Requirement :: Swap "red" for "yellow" in the material, starting at its beginning and ending at the line that contains "(489, 1107)", and write those lines out again with everything else unchanged. Leave the pictures out of your answer.

Saved entries ::

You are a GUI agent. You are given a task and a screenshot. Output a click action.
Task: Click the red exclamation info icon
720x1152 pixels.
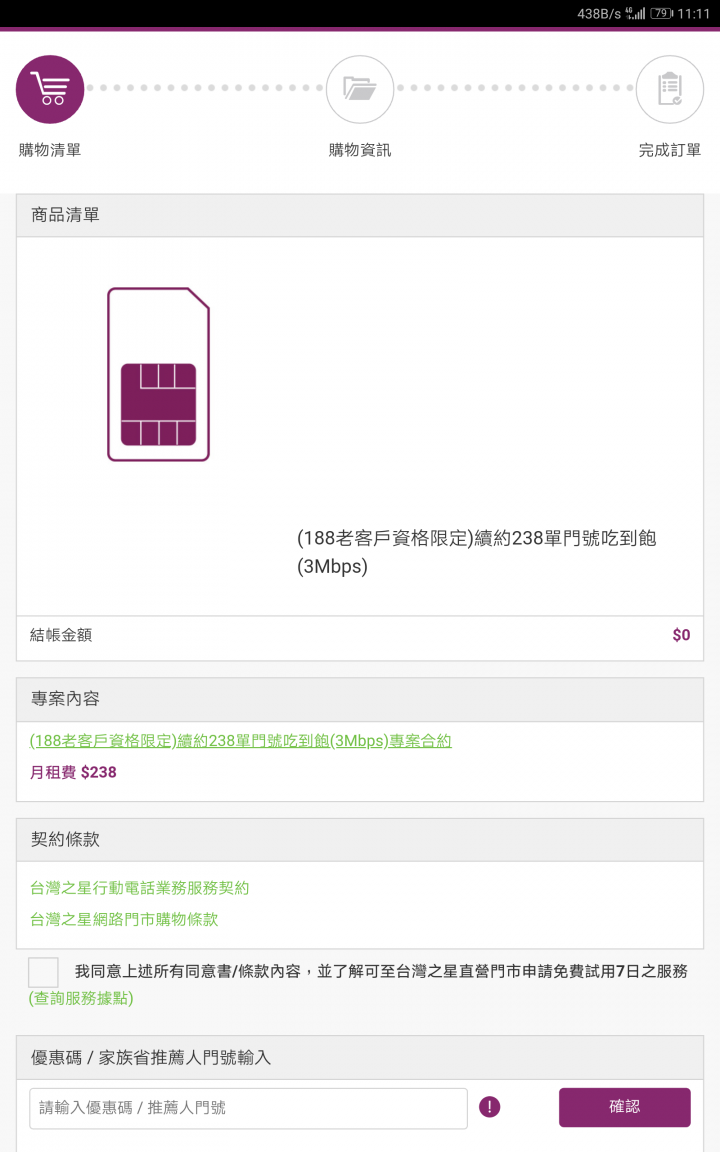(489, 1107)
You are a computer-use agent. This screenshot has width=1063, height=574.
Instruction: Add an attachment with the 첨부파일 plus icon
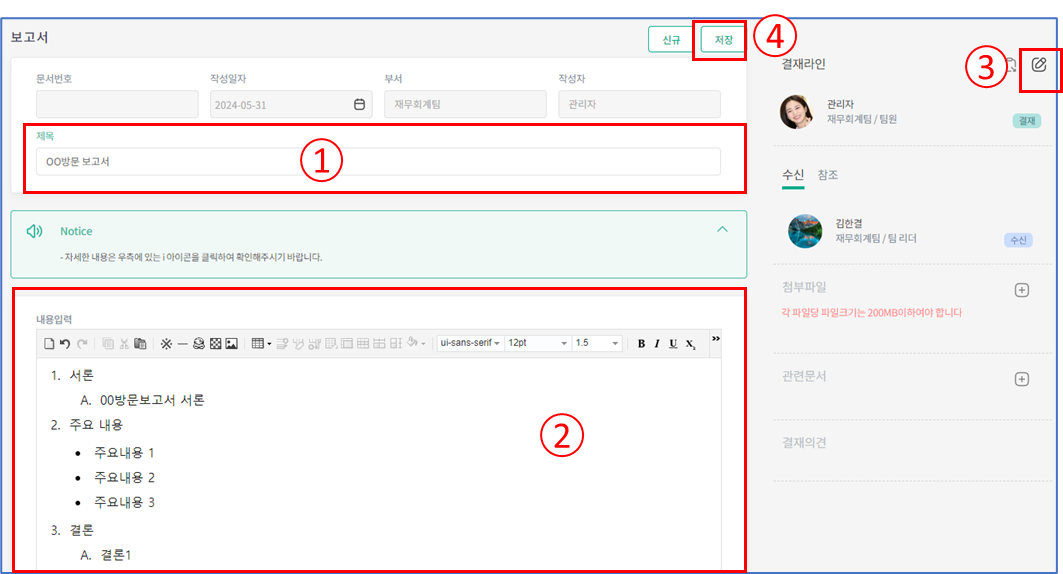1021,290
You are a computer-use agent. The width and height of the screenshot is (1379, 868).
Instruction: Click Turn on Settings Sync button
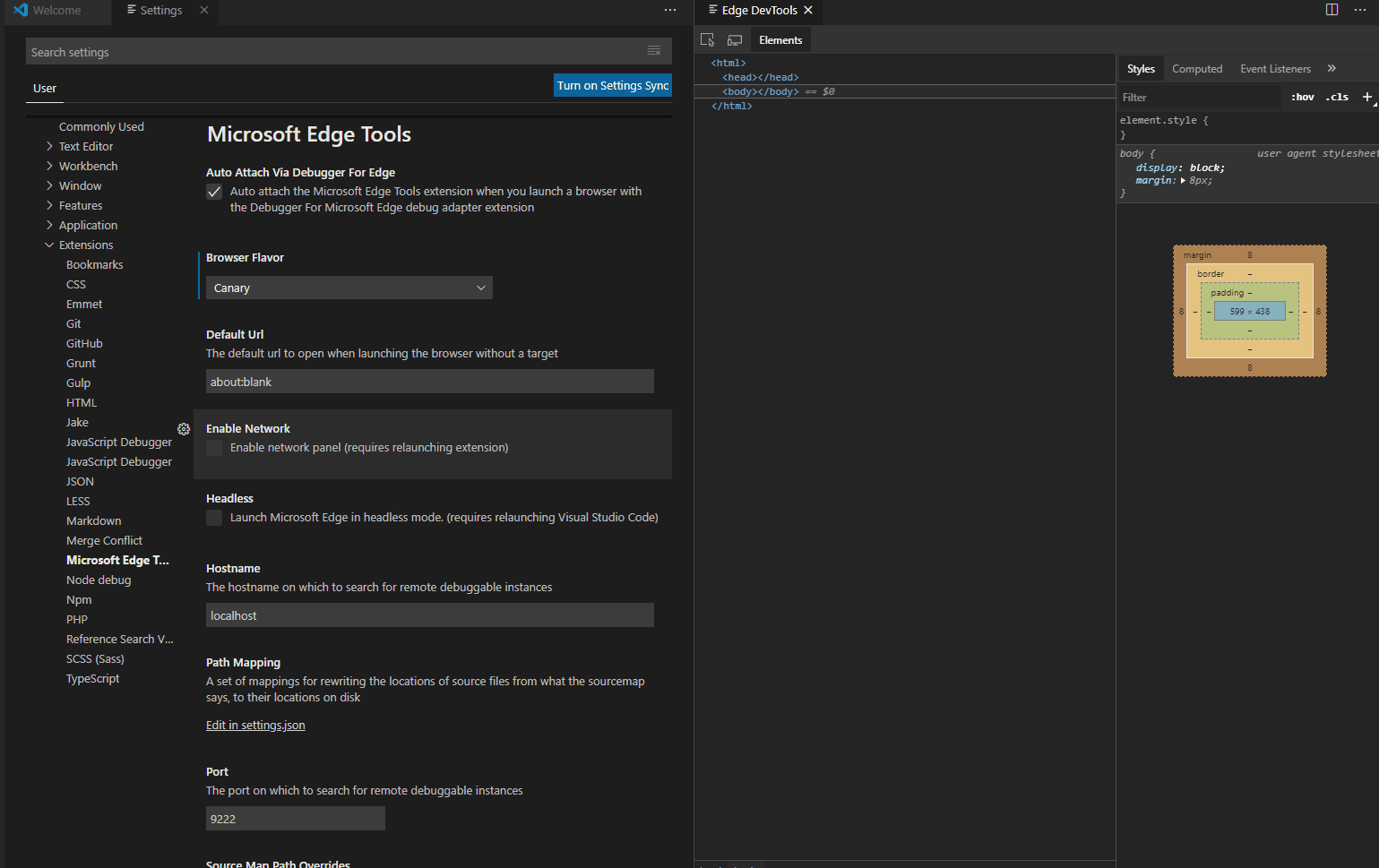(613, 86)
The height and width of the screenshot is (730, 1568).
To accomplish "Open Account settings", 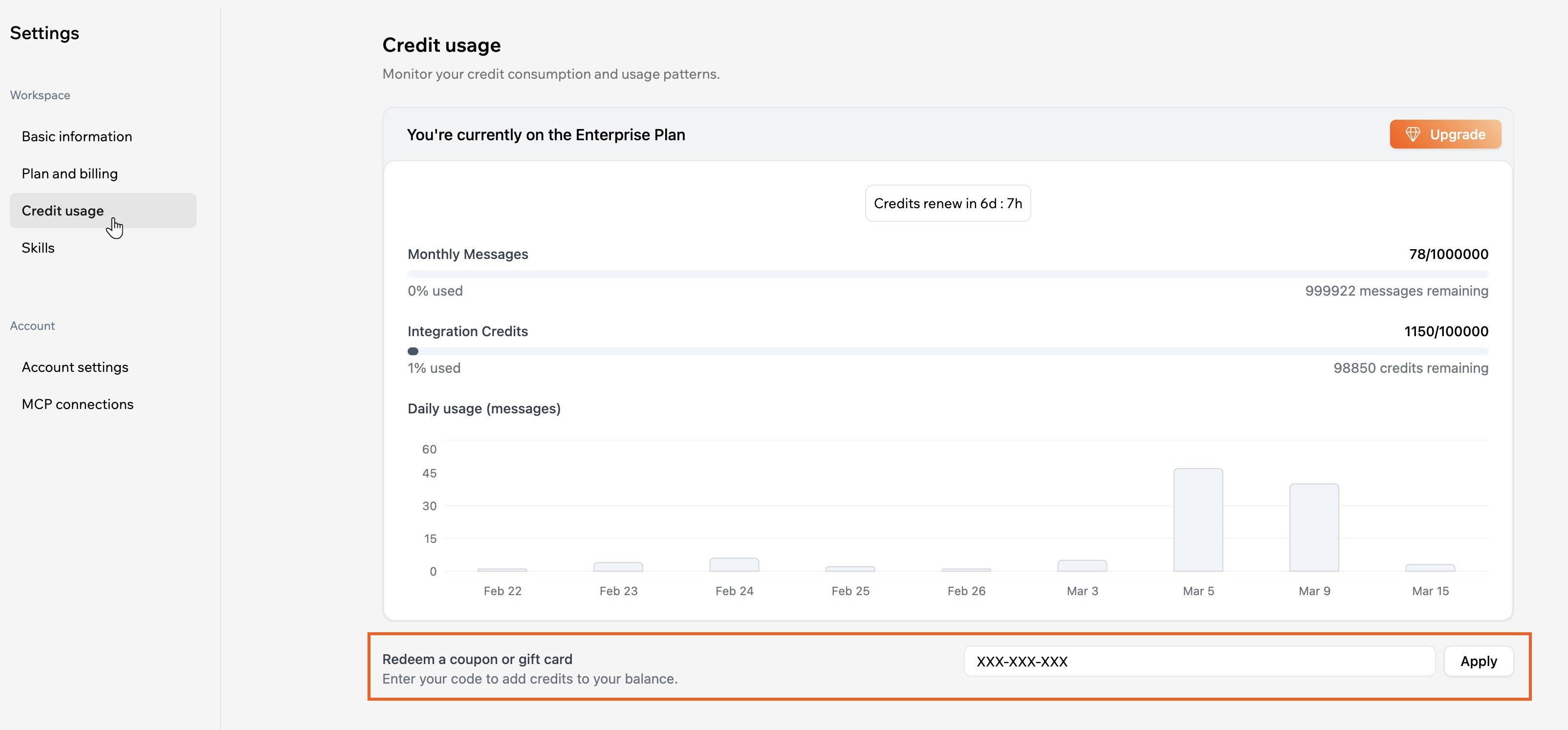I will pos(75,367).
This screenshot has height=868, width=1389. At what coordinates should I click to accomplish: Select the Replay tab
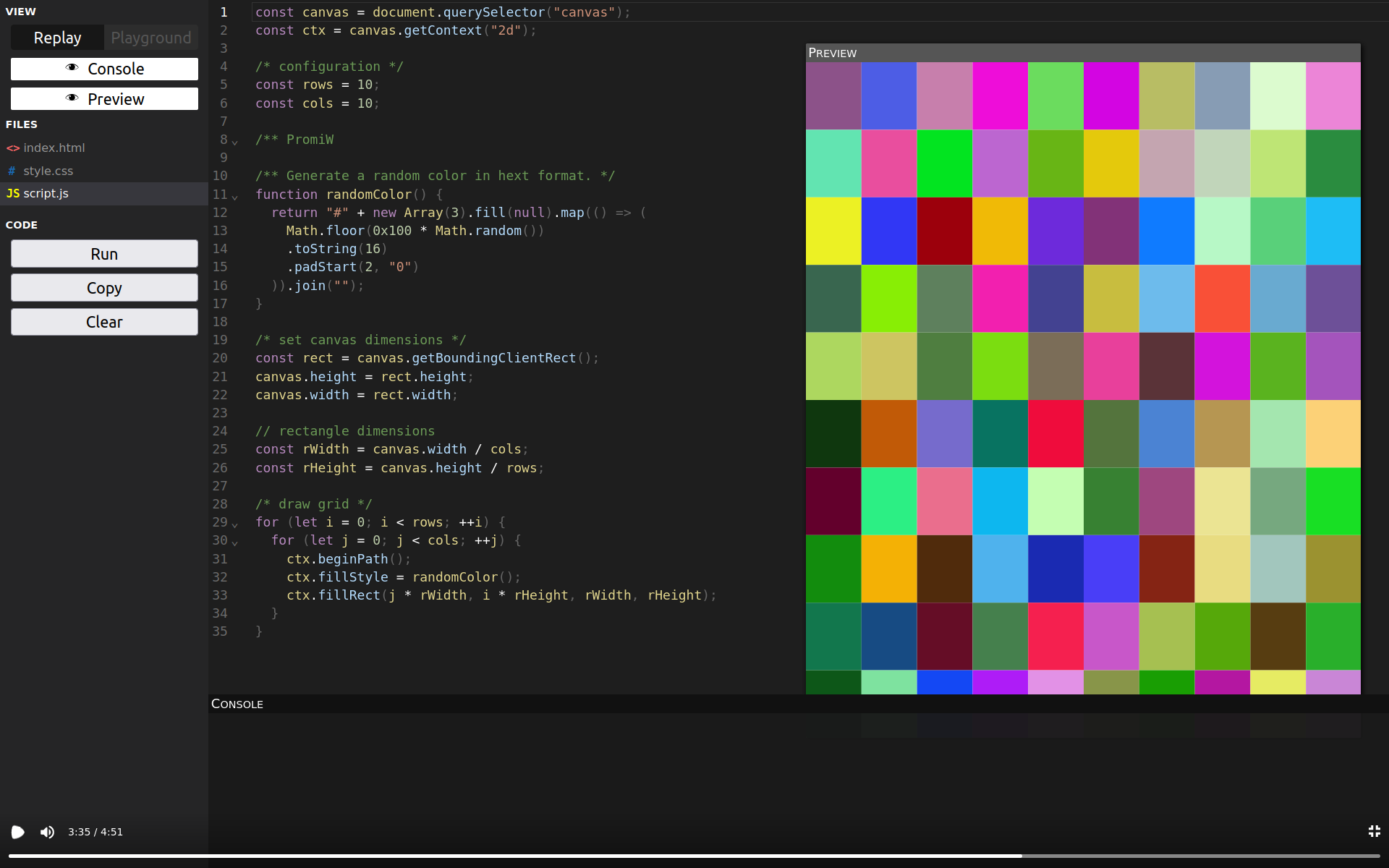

Response below ::
You are a GUI agent. You are given a task and a screenshot. Output a click action.
Task: Click the yellow exclamation info icon
720x1152 pixels.
(489, 1107)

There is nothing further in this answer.